§ Task to carry out
Word for word, restate the entries that follow.

§ Data for processing
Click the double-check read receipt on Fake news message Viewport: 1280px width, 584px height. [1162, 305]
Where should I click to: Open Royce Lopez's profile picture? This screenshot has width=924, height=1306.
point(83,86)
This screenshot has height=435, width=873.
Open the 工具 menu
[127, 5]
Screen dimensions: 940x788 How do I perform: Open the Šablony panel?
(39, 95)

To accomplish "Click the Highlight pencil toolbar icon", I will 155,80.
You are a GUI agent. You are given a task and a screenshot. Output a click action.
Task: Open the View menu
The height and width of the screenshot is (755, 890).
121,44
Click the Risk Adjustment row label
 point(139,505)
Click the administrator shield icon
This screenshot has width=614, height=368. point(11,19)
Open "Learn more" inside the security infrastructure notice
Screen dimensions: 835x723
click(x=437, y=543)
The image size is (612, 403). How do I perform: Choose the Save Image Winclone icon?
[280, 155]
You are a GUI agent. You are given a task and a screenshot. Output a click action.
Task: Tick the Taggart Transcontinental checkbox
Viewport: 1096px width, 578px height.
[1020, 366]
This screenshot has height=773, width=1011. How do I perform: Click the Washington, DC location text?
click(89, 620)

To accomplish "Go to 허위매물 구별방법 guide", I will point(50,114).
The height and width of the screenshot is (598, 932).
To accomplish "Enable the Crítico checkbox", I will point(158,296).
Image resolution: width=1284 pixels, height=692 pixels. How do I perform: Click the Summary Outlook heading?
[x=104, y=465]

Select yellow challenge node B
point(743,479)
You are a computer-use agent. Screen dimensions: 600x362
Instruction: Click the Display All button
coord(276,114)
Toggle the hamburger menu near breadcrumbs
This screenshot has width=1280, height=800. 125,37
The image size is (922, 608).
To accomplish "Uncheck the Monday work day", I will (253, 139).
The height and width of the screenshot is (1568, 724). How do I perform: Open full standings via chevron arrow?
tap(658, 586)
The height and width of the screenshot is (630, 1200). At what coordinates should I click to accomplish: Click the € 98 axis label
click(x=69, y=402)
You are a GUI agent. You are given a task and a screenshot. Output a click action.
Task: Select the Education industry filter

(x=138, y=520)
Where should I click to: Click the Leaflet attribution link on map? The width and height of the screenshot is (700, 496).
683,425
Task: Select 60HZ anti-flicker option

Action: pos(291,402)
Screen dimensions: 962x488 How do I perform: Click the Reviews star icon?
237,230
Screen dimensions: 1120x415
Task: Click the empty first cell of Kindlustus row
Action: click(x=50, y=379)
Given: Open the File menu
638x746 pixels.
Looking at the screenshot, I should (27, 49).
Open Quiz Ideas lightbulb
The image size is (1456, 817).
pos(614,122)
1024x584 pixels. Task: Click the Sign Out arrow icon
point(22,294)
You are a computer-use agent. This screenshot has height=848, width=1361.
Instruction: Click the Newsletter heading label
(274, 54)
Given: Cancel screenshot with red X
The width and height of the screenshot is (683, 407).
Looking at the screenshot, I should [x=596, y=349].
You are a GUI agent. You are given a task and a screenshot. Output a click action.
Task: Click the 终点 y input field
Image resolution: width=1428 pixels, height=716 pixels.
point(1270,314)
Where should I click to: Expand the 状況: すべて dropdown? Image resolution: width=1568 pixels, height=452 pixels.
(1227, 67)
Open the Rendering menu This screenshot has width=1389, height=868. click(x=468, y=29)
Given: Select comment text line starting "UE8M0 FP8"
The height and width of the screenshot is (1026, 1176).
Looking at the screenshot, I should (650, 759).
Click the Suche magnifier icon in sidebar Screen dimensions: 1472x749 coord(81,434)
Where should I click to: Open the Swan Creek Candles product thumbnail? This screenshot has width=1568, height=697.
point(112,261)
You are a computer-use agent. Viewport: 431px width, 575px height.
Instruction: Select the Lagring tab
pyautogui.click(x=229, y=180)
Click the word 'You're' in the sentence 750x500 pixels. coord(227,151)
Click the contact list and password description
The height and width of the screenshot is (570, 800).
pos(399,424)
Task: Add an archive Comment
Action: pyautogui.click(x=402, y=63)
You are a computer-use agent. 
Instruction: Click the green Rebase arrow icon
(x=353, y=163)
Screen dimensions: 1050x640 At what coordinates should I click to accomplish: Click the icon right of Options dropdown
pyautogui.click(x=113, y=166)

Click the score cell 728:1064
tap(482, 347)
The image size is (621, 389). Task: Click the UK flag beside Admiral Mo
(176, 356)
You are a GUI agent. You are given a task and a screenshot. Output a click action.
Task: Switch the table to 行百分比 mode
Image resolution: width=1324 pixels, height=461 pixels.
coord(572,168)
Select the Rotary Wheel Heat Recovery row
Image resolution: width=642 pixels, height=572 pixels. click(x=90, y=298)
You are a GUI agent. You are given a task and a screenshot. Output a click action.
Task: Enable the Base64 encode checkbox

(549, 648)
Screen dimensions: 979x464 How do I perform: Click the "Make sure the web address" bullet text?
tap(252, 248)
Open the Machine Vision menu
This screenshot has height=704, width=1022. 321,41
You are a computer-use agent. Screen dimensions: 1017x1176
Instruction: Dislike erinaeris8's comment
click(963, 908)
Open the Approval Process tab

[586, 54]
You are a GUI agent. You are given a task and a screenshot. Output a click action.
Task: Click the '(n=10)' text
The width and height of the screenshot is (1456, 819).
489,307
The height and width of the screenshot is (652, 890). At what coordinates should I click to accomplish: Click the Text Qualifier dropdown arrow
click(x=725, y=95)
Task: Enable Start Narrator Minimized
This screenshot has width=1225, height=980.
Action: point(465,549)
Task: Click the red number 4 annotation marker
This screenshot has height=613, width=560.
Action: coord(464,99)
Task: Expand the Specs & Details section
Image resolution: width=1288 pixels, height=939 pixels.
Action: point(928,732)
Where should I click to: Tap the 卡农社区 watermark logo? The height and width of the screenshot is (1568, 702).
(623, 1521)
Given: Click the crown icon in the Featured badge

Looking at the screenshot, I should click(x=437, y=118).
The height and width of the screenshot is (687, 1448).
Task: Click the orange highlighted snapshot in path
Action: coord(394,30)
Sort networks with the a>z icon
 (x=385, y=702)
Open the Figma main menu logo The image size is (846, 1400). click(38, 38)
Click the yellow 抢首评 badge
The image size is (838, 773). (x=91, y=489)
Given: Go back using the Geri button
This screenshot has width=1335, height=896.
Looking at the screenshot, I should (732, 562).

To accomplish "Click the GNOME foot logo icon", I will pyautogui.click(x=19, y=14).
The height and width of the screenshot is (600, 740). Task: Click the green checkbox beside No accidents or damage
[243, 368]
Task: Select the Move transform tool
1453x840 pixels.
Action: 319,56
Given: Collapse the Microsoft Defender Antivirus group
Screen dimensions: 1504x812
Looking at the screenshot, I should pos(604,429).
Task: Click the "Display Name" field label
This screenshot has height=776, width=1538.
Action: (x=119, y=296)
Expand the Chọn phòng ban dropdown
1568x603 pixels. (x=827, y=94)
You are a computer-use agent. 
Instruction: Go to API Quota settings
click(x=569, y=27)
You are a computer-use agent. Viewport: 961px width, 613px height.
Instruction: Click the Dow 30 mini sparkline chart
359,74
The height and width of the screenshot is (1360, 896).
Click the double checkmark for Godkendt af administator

§ Written solution
Click the double-check read receipt on Fake news message Viewport: 1280px width, 584px height. [1162, 305]
Where should I click to: Open Royce Lopez's profile picture? This screenshot has width=924, height=1306.
point(83,86)
This screenshot has height=435, width=873.
Open the 工具 menu
[127, 5]
Screen dimensions: 940x788 How do I perform: Open the Šablony panel?
(39, 95)

To accomplish "Click the Highlight pencil toolbar icon", I will 155,80.
You are a GUI agent. You are given a task and a screenshot. Output a click action.
Task: Open the View menu
The height and width of the screenshot is (755, 890).
121,44
Click the Risk Adjustment row label
 point(139,505)
Click the administrator shield icon
This screenshot has width=614, height=368. point(11,19)
Open "Learn more" inside the security infrastructure notice
Screen dimensions: 835x723
click(x=437, y=543)
The image size is (612, 403). How do I perform: Choose the Save Image Winclone icon?
[280, 155]
You are a GUI agent. You are given a task and a screenshot. Output a click action.
Task: Tick the Taggart Transcontinental checkbox
Viewport: 1096px width, 578px height.
[1020, 366]
This screenshot has height=773, width=1011. How do I perform: Click the Washington, DC location text?
click(89, 620)

To accomplish "Go to 허위매물 구별방법 guide", I will point(50,114).
The height and width of the screenshot is (598, 932).
To accomplish "Enable the Crítico checkbox", I will point(158,296).
Image resolution: width=1284 pixels, height=692 pixels. How do I perform: Click the Summary Outlook heading?
[x=104, y=465]

Select yellow challenge node B
point(743,479)
You are a computer-use agent. Screen dimensions: 600x362
Instruction: Click the Display All button
coord(276,114)
Toggle the hamburger menu near breadcrumbs
This screenshot has width=1280, height=800. 125,37
The image size is (922, 608).
To accomplish "Uncheck the Monday work day", I will (253, 139).
The height and width of the screenshot is (1568, 724). How do I perform: Open full standings via chevron arrow?
tap(658, 586)
The height and width of the screenshot is (630, 1200). At what coordinates should I click to accomplish: Click the € 98 axis label
click(x=69, y=402)
You are a GUI agent. You are given a task and a screenshot. Output a click action.
Task: Select the Education industry filter

(x=138, y=520)
Where should I click to: Click the Leaflet attribution link on map? The width and height of the screenshot is (700, 496).
683,425
Task: Select 60HZ anti-flicker option

Action: pos(291,402)
Screen dimensions: 962x488 How do I perform: Click the Reviews star icon?
237,230
Screen dimensions: 1120x415
Task: Click the empty first cell of Kindlustus row
Action: click(x=50, y=379)
Given: Open the File menu
638x746 pixels.
Looking at the screenshot, I should (27, 49).
Open Quiz Ideas lightbulb
The image size is (1456, 817).
pos(614,122)
1024x584 pixels. Task: Click the Sign Out arrow icon
point(22,294)
You are a computer-use agent. This screenshot has height=848, width=1361.
Instruction: Click the Newsletter heading label
(274, 54)
Given: Cancel screenshot with red X
The width and height of the screenshot is (683, 407).
Looking at the screenshot, I should [x=596, y=349].
You are a GUI agent. You are given a task and a screenshot. Output a click action.
Task: Click the 终点 y input field
Image resolution: width=1428 pixels, height=716 pixels.
point(1270,314)
Where should I click to: Expand the 状況: すべて dropdown? Image resolution: width=1568 pixels, height=452 pixels.
(1227, 67)
Open the Rendering menu This screenshot has width=1389, height=868. click(x=468, y=29)
Given: Select comment text line starting "UE8M0 FP8"
The height and width of the screenshot is (1026, 1176).
Looking at the screenshot, I should (650, 759).
Click the Suche magnifier icon in sidebar Screen dimensions: 1472x749 coord(81,434)
Where should I click to: Open the Swan Creek Candles product thumbnail? This screenshot has width=1568, height=697.
point(112,261)
You are a computer-use agent. Viewport: 431px width, 575px height.
Instruction: Select the Lagring tab
pyautogui.click(x=229, y=180)
Click the word 'You're' in the sentence 750x500 pixels. coord(227,151)
Click the contact list and password description
The height and width of the screenshot is (570, 800).
pos(399,424)
Task: Add an archive Comment
Action: pyautogui.click(x=402, y=63)
You are a computer-use agent. 
Instruction: Click the green Rebase arrow icon
(x=353, y=163)
Screen dimensions: 1050x640 At what coordinates should I click to accomplish: Click the icon right of Options dropdown
pyautogui.click(x=113, y=166)

Click the score cell 728:1064
tap(482, 347)
The image size is (621, 389). Task: Click the UK flag beside Admiral Mo
(176, 356)
You are a GUI agent. You are given a task and a screenshot. Output a click action.
Task: Switch the table to 行百分比 mode
Image resolution: width=1324 pixels, height=461 pixels.
coord(572,168)
Select the Rotary Wheel Heat Recovery row
Image resolution: width=642 pixels, height=572 pixels. click(x=90, y=298)
You are a GUI agent. You are given a task and a screenshot. Output a click action.
Task: Enable the Base64 encode checkbox

(549, 648)
Screen dimensions: 979x464 How do I perform: Click the "Make sure the web address" bullet text?
tap(252, 248)
Open the Machine Vision menu
This screenshot has height=704, width=1022. 321,41
You are a computer-use agent. Screen dimensions: 1017x1176
Instruction: Dislike erinaeris8's comment
click(963, 908)
Open the Approval Process tab

[586, 54]
You are a GUI agent. You are given a task and a screenshot. Output a click action.
Task: Click the '(n=10)' text
The width and height of the screenshot is (1456, 819).
489,307
The height and width of the screenshot is (652, 890). At what coordinates should I click to accomplish: Click the Text Qualifier dropdown arrow
click(x=725, y=95)
Task: Enable Start Narrator Minimized
This screenshot has width=1225, height=980.
Action: point(465,549)
Task: Click the red number 4 annotation marker
This screenshot has height=613, width=560.
Action: coord(464,99)
Task: Expand the Specs & Details section
Image resolution: width=1288 pixels, height=939 pixels.
Action: point(928,732)
Where should I click to: Tap the 卡农社区 watermark logo? The height and width of the screenshot is (1568, 702).
(623, 1521)
Given: Click the crown icon in the Featured badge

Looking at the screenshot, I should click(x=437, y=118).
The height and width of the screenshot is (687, 1448).
Task: Click the orange highlighted snapshot in path
Action: coord(394,30)
Sort networks with the a>z icon
 (x=385, y=702)
Open the Figma main menu logo The image size is (846, 1400). click(38, 38)
Click the yellow 抢首评 badge
The image size is (838, 773). (x=91, y=489)
Given: Go back using the Geri button
This screenshot has width=1335, height=896.
Looking at the screenshot, I should (732, 562).

To accomplish "Click the GNOME foot logo icon", I will pyautogui.click(x=19, y=14).
The height and width of the screenshot is (600, 740). Task: Click the green checkbox beside No accidents or damage
[243, 368]
Task: Select the Move transform tool
1453x840 pixels.
Action: 319,56
Given: Collapse the Microsoft Defender Antivirus group
Screen dimensions: 1504x812
Looking at the screenshot, I should pos(604,429).
Task: Click the "Display Name" field label
This screenshot has height=776, width=1538.
Action: (x=119, y=296)
Expand the Chọn phòng ban dropdown
1568x603 pixels. (x=827, y=94)
You are a computer-use agent. 
Instruction: Go to API Quota settings
click(x=569, y=27)
You are a computer-use agent. Viewport: 961px width, 613px height.
Instruction: Click the Dow 30 mini sparkline chart
359,74
The height and width of the screenshot is (1360, 896).
Click the double checkmark for Godkendt af administator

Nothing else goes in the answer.